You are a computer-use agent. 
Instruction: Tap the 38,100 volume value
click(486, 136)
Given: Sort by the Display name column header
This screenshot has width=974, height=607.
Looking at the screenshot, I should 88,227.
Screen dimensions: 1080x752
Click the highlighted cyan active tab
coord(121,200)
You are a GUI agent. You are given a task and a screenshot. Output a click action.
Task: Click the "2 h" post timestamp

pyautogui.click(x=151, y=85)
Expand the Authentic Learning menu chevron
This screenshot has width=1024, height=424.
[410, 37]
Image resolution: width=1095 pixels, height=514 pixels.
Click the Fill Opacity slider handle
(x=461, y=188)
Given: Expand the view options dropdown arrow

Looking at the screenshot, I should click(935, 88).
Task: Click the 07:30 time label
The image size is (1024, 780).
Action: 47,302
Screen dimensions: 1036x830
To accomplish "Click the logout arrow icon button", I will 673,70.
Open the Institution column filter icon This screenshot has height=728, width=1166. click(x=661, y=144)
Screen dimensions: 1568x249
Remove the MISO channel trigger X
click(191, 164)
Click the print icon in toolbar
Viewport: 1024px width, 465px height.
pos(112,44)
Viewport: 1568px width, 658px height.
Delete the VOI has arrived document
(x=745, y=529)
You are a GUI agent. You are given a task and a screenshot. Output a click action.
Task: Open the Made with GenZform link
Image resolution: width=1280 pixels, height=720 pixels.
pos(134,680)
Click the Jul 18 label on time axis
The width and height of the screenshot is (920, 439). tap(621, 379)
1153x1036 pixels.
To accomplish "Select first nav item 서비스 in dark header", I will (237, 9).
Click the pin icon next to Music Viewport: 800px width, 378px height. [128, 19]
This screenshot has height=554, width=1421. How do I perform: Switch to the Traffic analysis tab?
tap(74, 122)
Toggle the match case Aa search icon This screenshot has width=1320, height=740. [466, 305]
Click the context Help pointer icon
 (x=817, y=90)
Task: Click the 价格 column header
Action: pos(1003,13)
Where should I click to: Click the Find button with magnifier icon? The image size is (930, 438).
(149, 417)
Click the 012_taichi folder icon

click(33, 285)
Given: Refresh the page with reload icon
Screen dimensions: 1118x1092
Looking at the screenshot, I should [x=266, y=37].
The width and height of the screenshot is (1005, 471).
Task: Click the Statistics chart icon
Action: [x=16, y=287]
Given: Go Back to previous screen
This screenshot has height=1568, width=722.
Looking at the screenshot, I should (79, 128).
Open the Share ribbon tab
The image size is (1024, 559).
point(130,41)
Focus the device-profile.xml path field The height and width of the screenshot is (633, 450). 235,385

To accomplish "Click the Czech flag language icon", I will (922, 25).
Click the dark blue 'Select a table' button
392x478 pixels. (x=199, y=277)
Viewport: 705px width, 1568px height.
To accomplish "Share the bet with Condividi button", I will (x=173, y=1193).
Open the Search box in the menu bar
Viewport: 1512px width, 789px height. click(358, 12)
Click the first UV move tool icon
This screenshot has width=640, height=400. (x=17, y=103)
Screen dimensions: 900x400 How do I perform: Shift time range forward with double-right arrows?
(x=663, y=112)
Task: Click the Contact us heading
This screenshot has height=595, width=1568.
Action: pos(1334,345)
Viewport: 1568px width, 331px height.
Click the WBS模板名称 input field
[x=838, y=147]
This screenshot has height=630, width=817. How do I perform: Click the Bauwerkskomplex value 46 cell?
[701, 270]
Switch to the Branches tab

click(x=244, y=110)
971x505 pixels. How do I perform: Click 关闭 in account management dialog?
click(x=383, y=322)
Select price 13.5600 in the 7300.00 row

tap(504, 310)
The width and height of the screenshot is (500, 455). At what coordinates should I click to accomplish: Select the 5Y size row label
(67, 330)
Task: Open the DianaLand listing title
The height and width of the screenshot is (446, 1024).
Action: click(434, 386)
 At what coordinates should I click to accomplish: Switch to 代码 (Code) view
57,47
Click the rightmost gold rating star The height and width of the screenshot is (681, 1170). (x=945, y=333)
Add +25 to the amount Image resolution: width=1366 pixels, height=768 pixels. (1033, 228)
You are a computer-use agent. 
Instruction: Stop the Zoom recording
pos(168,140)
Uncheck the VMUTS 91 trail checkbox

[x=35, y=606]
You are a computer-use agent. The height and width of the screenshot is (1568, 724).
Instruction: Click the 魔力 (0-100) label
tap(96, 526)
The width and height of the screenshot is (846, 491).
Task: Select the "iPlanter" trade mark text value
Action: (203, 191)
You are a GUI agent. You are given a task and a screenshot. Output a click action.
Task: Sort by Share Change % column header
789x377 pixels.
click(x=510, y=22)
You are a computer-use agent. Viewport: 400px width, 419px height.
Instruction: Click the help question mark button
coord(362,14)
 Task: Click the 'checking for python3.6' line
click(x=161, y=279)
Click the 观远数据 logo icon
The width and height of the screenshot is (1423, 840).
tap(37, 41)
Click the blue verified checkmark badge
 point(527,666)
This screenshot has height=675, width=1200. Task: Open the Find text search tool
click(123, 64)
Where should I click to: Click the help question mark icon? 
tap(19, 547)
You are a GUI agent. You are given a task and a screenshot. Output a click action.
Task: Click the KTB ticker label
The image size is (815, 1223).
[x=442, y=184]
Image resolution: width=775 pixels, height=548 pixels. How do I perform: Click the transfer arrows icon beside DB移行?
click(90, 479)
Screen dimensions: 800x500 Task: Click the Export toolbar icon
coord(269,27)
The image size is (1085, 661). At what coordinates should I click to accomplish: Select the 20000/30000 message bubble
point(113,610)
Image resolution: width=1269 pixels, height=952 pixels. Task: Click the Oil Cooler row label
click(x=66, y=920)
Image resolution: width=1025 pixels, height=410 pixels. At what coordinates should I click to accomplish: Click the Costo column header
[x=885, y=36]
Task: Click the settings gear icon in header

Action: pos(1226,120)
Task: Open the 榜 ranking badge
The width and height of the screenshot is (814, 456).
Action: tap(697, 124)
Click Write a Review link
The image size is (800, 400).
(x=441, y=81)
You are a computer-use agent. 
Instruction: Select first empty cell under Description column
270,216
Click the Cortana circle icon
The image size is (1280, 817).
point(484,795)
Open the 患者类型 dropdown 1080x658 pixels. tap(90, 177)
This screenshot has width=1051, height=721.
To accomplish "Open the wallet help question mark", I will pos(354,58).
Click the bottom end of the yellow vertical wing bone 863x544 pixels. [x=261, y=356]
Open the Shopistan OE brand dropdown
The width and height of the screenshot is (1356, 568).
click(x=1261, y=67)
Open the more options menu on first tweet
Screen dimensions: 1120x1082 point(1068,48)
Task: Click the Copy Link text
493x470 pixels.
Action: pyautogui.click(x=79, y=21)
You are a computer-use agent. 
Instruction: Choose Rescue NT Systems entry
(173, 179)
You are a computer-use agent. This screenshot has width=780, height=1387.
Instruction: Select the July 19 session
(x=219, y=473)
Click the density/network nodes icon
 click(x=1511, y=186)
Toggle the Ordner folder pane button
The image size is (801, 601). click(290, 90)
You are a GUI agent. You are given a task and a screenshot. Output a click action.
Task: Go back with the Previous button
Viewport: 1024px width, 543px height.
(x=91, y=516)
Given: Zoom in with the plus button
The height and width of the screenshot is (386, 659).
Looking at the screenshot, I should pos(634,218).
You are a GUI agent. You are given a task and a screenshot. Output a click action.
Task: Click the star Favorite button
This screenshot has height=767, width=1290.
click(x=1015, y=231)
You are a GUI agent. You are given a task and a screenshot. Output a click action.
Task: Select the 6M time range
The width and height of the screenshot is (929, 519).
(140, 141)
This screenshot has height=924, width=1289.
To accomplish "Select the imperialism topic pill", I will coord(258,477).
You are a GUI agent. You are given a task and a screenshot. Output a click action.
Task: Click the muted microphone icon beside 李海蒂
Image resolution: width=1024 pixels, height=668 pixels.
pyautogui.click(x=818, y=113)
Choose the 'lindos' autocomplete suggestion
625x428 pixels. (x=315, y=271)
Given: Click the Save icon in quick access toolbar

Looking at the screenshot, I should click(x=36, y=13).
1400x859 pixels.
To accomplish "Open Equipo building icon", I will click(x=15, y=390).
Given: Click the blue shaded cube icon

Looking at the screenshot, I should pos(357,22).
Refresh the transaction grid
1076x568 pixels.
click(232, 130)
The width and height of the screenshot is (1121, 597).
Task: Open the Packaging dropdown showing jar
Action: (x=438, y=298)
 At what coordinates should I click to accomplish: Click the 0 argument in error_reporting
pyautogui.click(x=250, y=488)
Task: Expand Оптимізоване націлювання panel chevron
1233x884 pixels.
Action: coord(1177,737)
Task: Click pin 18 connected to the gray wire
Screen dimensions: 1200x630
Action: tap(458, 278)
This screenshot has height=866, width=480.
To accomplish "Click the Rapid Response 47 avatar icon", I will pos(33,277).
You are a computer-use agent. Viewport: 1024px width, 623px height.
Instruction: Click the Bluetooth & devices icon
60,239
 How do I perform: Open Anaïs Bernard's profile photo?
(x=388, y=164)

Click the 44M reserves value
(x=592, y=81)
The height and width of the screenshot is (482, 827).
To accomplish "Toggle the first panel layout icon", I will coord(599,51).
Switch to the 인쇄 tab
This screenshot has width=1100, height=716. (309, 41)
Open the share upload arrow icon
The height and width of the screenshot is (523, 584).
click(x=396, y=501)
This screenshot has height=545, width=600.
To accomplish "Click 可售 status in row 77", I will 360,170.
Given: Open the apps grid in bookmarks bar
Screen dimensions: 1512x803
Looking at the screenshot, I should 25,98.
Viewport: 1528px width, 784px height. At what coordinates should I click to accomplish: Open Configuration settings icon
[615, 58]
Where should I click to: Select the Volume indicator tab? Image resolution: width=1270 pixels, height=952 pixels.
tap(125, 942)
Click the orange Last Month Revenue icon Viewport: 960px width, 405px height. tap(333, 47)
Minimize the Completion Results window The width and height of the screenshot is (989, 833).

Aim of the exercise: Starting with the first line of the records above, give back each line exactly until the line with "Screen dimensions: 1036x830" has been given as well.

Written response:
You are a computer-use agent. 
Instruction: Tap the 38,100 volume value
click(486, 136)
Given: Sort by the Display name column header
This screenshot has width=974, height=607.
Looking at the screenshot, I should 88,227.
Screen dimensions: 1080x752
Click the highlighted cyan active tab
coord(121,200)
You are a GUI agent. You are given a task and a screenshot. Output a click action.
Task: Click the "2 h" post timestamp

pyautogui.click(x=151, y=85)
Expand the Authentic Learning menu chevron
This screenshot has width=1024, height=424.
[410, 37]
Image resolution: width=1095 pixels, height=514 pixels.
Click the Fill Opacity slider handle
(x=461, y=188)
Given: Expand the view options dropdown arrow

Looking at the screenshot, I should click(935, 88).
Task: Click the 07:30 time label
The image size is (1024, 780).
Action: 47,302
Screen dimensions: 1036x830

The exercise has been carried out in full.